Hubble Detects Ghostly Glow Surrounding Our Solar System

The Hubble telescope Hidden Treasures.
A survey of the residual light in the night sky has uncovered an eerie, omnipresent glow spread throughout the Solar System, thought to be caused by sunlight reflected from cometary dust. (Image: NASA & ESA)

A survey of the residual light in the night sky has uncovered an eerie, omnipresent glow spread throughout the Solar System, thought to be caused by sunlight reflected from cometary dust.

Over its 30-plus years of operations, astronomers have become accustomed to subtracting the background light from the Solar System from Hubble’s images. They are interested in the faint, discrete objects that are other stars and galaxies. But the SKYSURF team realized that Hubble’s images would be an excellent set of survey data to measure the Solar System’s background light.

The illustration shows a simple diagram of the Solar System with white speckling representing comet dust.
The illustration shows a simple diagram of the Solar System with white speckling representing comet dust. The Sun is represented as a fuzzy yellow sphere at the center. It is surrounded by four concentric ovals labeled ‘Planetary Orbits’, which represent the orbital paths of Jupiter, Saturn, Uranus, and Neptune, as viewed from an oblique angle to the orbital plane. (Image: A. James via NASA, ESA)

The residual glow of the Solar System

The SKYSURF program used 200,000 images from the NASA/ESA Hubble Space Telescope to look for any residual background light in the sky. This would be any leftover light after subtracting the glow from planets, stars, galaxies, and from dust in the plane of our Solar System (called zodiacal light). The excess that they found was extremely faint – equivalent to the steady glow of 10 fireflies spread across the entire sky.

Aitoff equal-area projections in Ecliptic coordinates of all ACS/WFC and WFC3/UVIS+IR images with texp ≥ 200 s that are publicly available as of September 23, 2019.
Aitoff equal-area projections in Ecliptic coordinates of all ACS/WFC and WFC3/UVIS+IR images with texp ≥ 200 s that are publicly available as of September 23, 2019. The Galactic plane and bulge are represented by the light gray band, and the Celestial Equator is indicated by the pink curve (upper left). SKYSURF measures the absolute all-sky surface brightness S(λ, t, lEcl, bEcl) in 12 main broadband filters at ∼0.2–1.7 μm in wavelength from 249,861 HST Archival images in ∼1400 independent HST fields. (Image: via ‘The Astronomical Journal (2022)’)

The researchers say that one possible explanation for this residual glow is that our inner Solar System contains a tenuous sphere of dust from comets that are falling into the Solar System from all directions and that the glow is sunlight reflecting off this dust.

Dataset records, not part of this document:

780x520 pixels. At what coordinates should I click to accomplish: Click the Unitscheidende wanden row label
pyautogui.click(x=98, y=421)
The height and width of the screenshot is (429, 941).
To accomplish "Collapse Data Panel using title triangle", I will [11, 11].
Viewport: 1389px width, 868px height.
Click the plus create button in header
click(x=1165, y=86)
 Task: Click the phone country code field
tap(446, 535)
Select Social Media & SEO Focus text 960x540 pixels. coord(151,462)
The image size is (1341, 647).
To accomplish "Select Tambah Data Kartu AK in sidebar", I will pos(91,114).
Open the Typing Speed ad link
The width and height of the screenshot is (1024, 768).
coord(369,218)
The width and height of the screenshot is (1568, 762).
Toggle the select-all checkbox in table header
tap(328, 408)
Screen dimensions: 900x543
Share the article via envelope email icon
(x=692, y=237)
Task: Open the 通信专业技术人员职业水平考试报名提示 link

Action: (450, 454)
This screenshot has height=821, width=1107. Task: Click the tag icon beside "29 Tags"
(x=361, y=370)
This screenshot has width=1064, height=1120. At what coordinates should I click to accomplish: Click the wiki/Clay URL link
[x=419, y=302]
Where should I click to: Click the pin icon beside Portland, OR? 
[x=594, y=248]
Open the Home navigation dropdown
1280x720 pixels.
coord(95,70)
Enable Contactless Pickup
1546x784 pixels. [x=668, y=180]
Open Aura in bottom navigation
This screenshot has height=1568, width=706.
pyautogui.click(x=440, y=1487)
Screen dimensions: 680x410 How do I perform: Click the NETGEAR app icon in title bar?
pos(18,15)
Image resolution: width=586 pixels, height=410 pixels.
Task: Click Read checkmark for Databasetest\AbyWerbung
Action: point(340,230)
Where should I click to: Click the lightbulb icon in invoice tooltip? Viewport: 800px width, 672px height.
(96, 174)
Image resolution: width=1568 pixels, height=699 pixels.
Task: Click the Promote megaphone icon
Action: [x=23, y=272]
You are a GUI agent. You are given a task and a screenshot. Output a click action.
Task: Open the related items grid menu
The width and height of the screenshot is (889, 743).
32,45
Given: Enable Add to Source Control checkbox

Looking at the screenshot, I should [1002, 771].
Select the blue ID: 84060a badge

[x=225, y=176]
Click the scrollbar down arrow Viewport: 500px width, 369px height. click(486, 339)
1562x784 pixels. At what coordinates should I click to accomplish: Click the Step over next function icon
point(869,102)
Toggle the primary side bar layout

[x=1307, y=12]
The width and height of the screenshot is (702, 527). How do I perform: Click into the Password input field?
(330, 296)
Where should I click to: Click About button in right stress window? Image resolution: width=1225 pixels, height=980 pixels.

If real, this dust shell could be a new addition to the known architecture of the Solar System.

Magnitude vs. half-light radius plot for the F606W original and replicated images.
Magnitude vs. half-light radius plot for the F606W original and replicated images. The black points are the original objects, and the other colors are the 2×, 3×, and 4× XDF replications’ objects. Each successive color has more transparent markers, and there are more blue marks than green, more green than red, and more red than black. This figure was modeled after Figure 3 in Windhorst et al. (2008) so features could be marked and compared. The pink band represents the natural confusion limit with a range between 1/25 and 1/50 objects per beam (see, e.g., Serjeant et al. 1997; Silva et al. 2005). The cyan dashed curve represents the 174.4ks surface brightness limit of the XDF F606W data. Its shape has been changed from Windhorst et al. (2008) as the curve is only intended to draw the eye to the trend and the cutoff of the objects, demonstrating the exposure time and resolution limits to observing these objects. The dark gray dashed line represents the limit below which point sources with fainter magnitudes cannot be resolved, as they blend in with the sky distribution. All curves have been shifted in magnitude to account for the mVega to mAB conversion. This figure demonstrates that natural confusion (pink band) is an important completeness constraint for bright large objects that make up most of the IGL (mAB ≲ 28.5 mag). It also demonstrates that the three main limits on the original HUDF sample remain the same for the replicated samples, validating our methods of replication, namely the point-source detection limit (horizontal gray dashed line), the surface brightness limit (slanted cyan dashed line) and the natural confusion limit due to statistical object overlap (pink band). (Image: ‘The Astrophysical Journal Letters (2022)’)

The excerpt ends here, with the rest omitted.